Percepção de diretores, professores e berçaristas de creches públicas sobre traumatismos orofaciais

Priscila Monteiro Cordeiro; Luciana de Barros Correia Fontes; Ana Flávia Granville-Garcia; Miliani do Amaral Souza Maciel; Rilva Suely de Castro Cardoso Lucas

PALAVRAS-CHAVE: Educação infantil; pré-escolar; traumatismos faciais; cavidade oral; dente decíduo

RESUMO: Introdução: o traumatismo orofacial representa um problema de saúde pública, devido à prevalência expressiva, de forma particular na primeira infância, e às conseqüências que pode gerar. No entanto, lacunas de informação existem sobre esse tema na educação infantil. Objetivo: o objetivo deste estudo foi verificar a percepção dos diretores, professores e berçaristas de creches públicas sobre as situações de traumatismo orofacial.

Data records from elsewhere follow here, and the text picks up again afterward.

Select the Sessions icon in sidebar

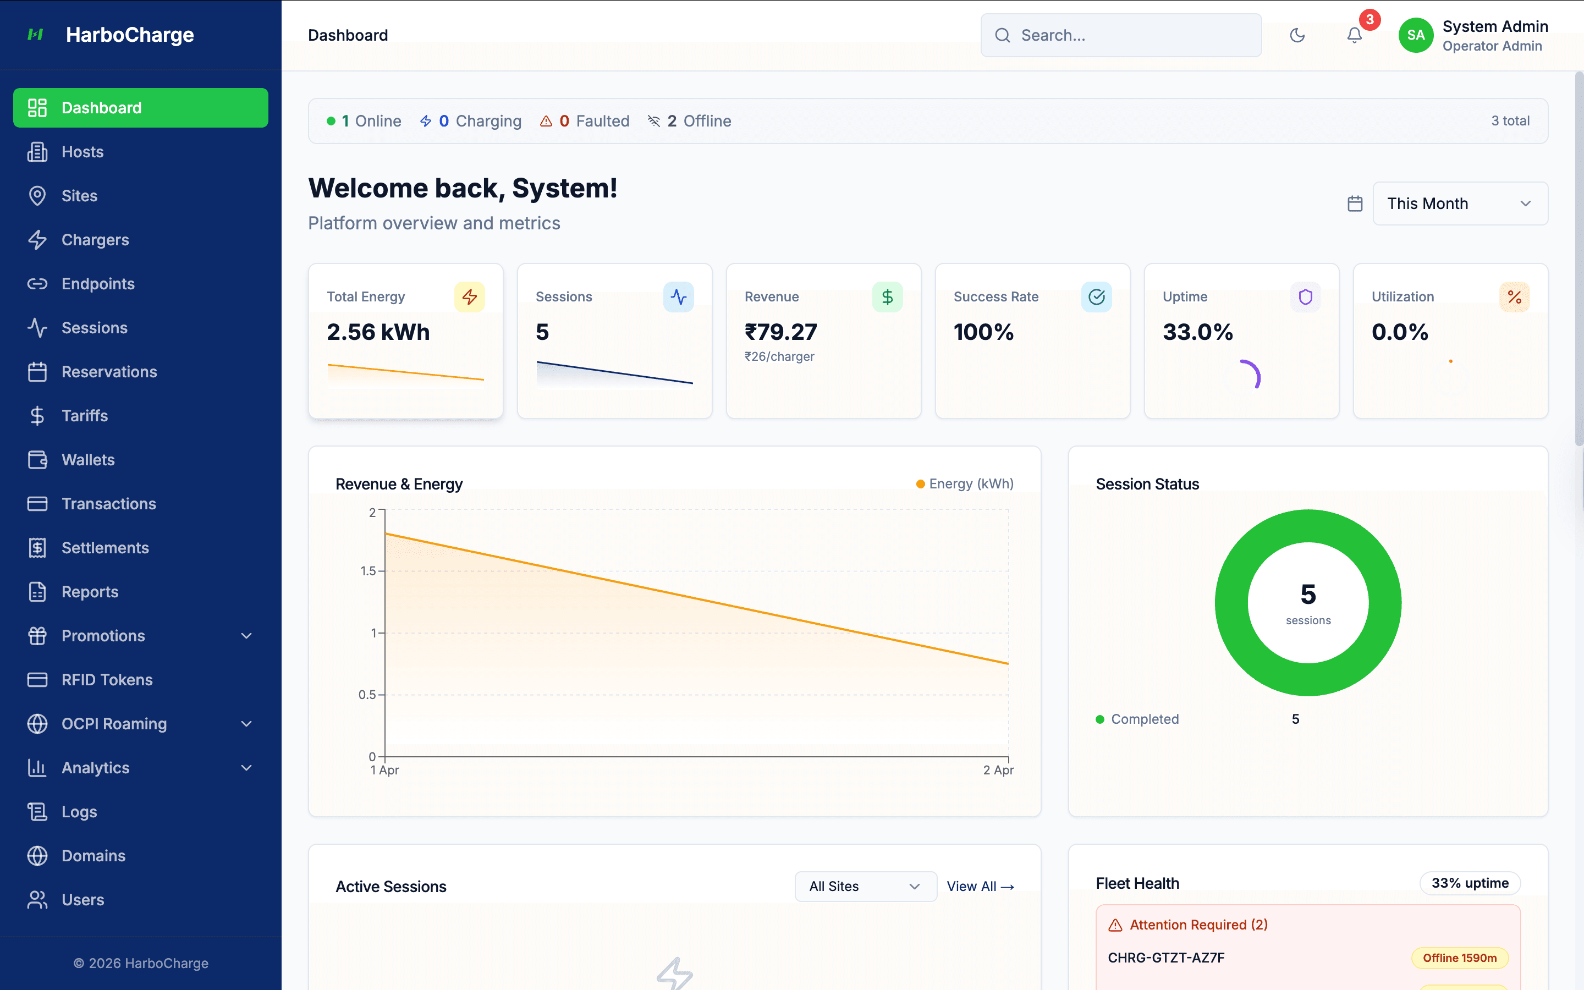[37, 327]
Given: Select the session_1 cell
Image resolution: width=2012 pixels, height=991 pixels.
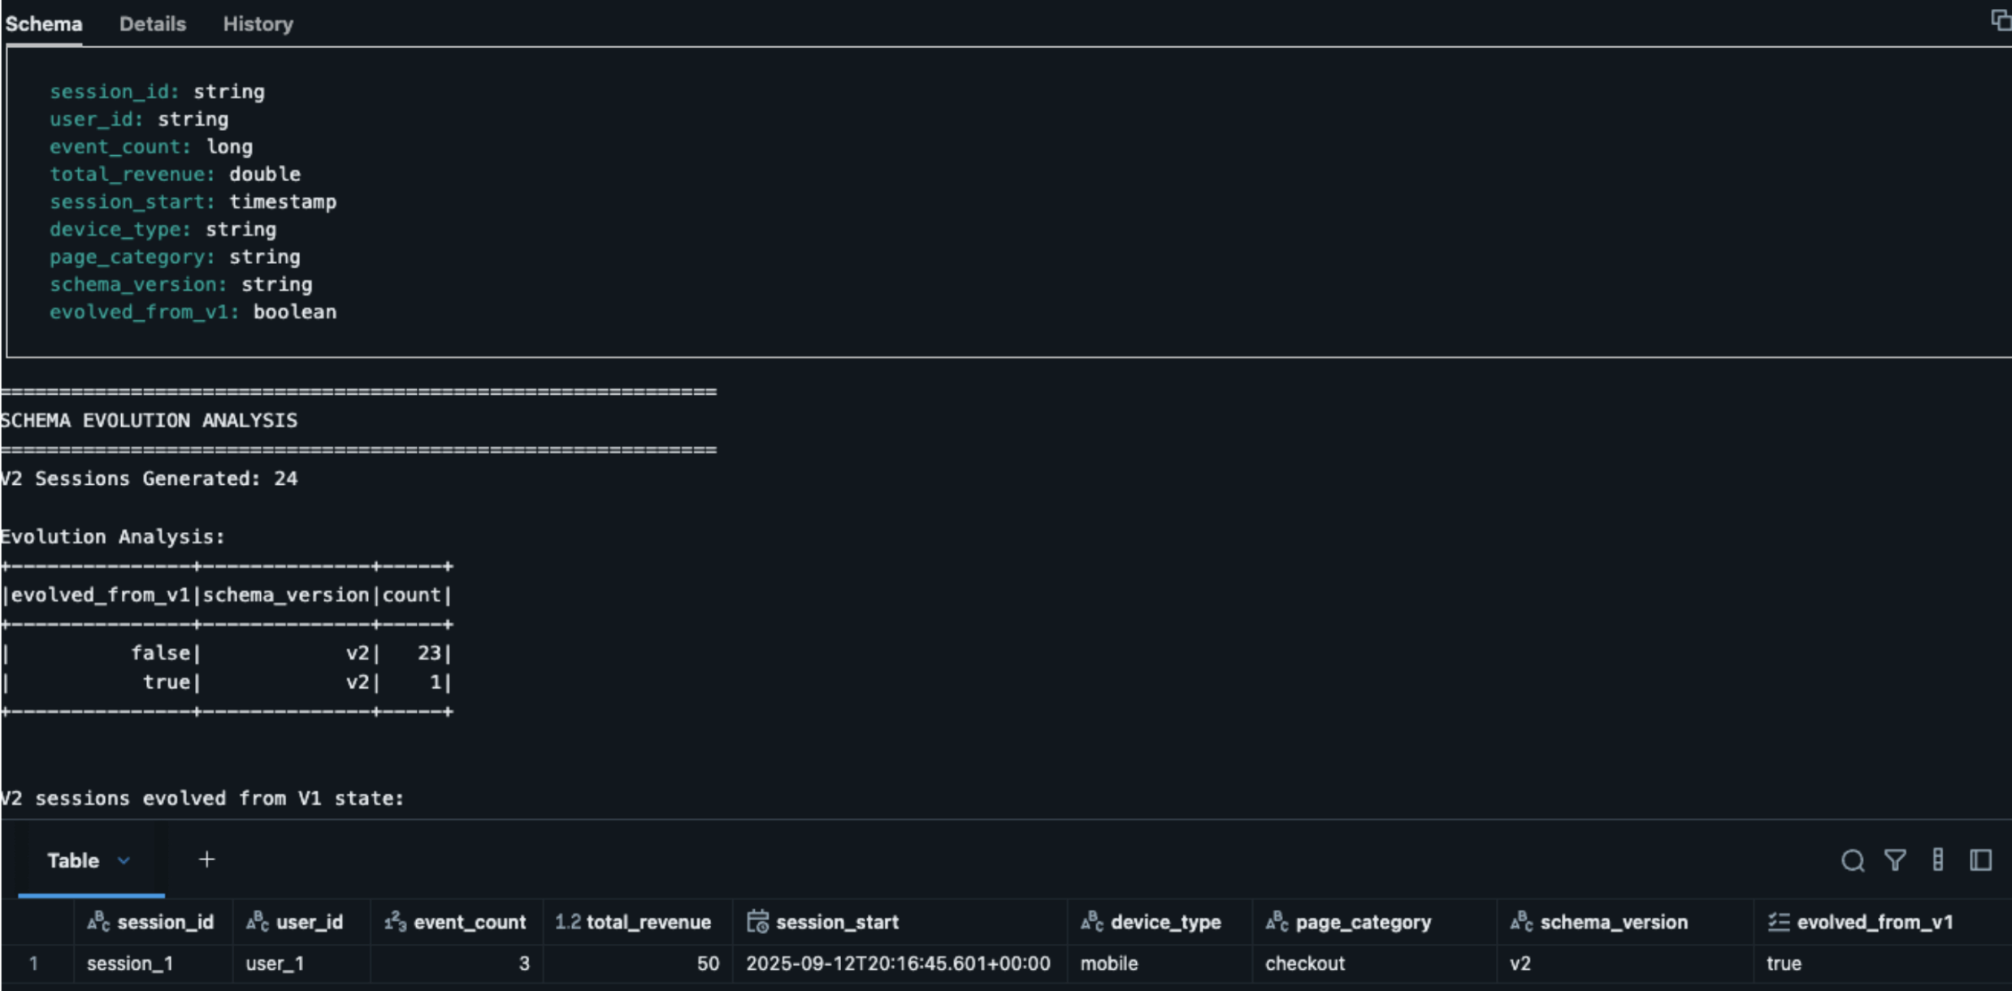Looking at the screenshot, I should (x=130, y=963).
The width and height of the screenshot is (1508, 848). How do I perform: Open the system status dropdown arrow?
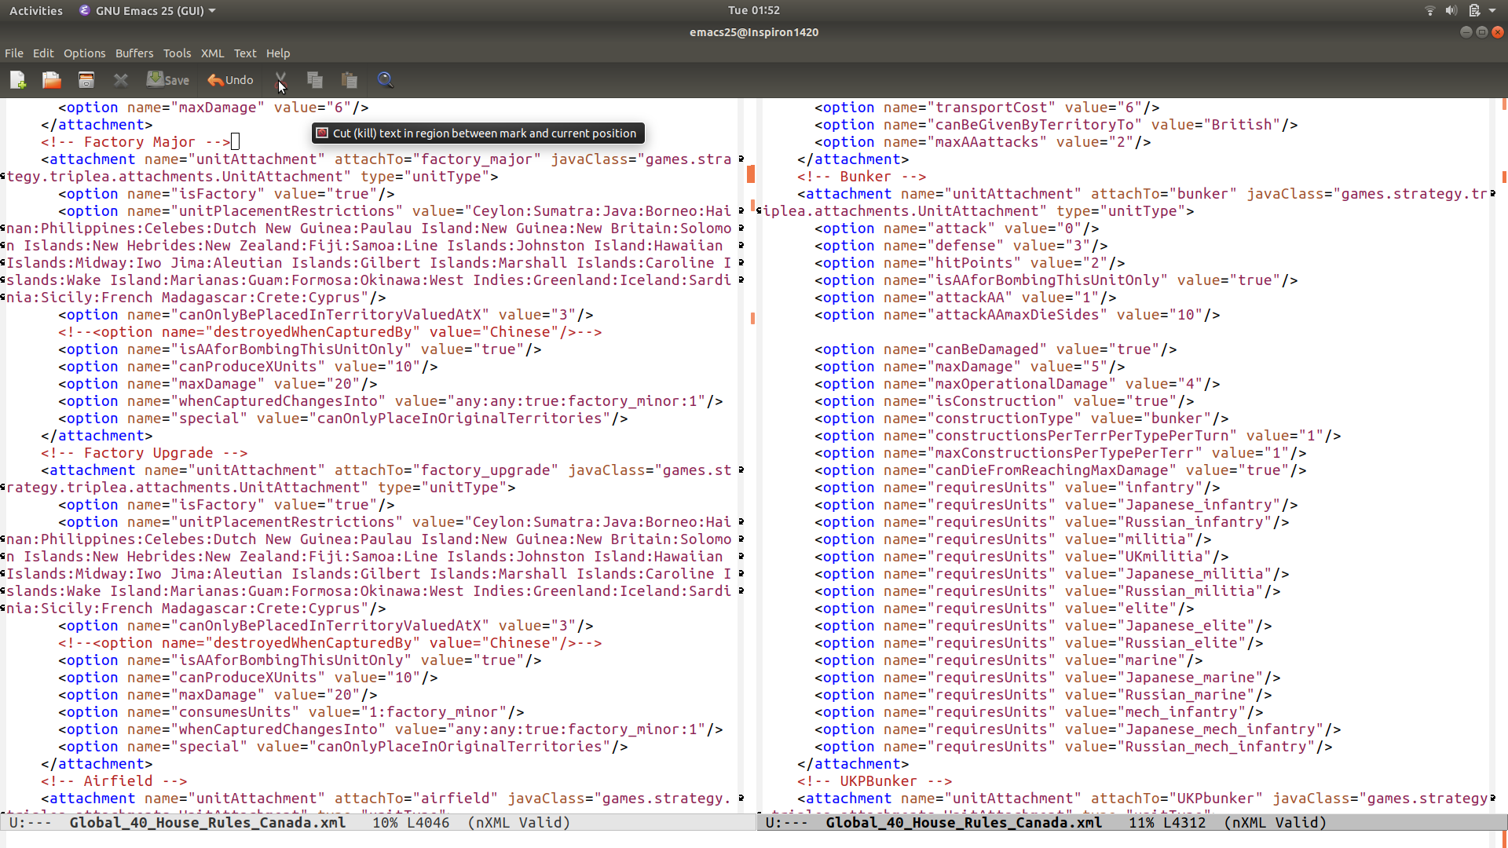pyautogui.click(x=1492, y=11)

Material e método: estudo observacional, em corte transversal, com abordagem quantiqualitativa e descritiva dos dados. O cálculo amostral envolveu 30% das creches públicas de Campina Grande, Paraíba, vinculadas a programa de referência na atenção integral à criança. A amostra foi composta pela equipe de educação infantil, nesses estabelecimentos. Entrevista face a face com aplicação de questionário representou o instrumento da coleta de dados, realizada durante os meses de fevereiro e março do ano de 2009. Resultado: das 58 voluntárias, 72,4% eram professoras, 22,4% berçaristas e 1,2% diretoras, com uma idade de 37 anos e oito anos de experiência em média, além da escolaridade no ensino médio. Dessas, 86.2% informaram não ter recebido orientações de como proceder nas situações de traumas orofaciais, ocorrendo relatos de experiência na creche por 44,8% das entrevistadas. Cortes ou lacerações nos lábios foram os traumatismos mais relatados (42,3%). O professor foi considerado como maior responsável pela atenção à criança vítima de traumatismo (34,5%), destacando-se o hospital (39,6%) como local de referência para atendimento. Conclusão: as voluntárias demonstraram falta de conhecimento sobre como proceder nas situações de traumatismos orofaciais. Reforça-se a necessidade de implantar medidas educativo-preventivas direcionadas ao assunto, nas creches.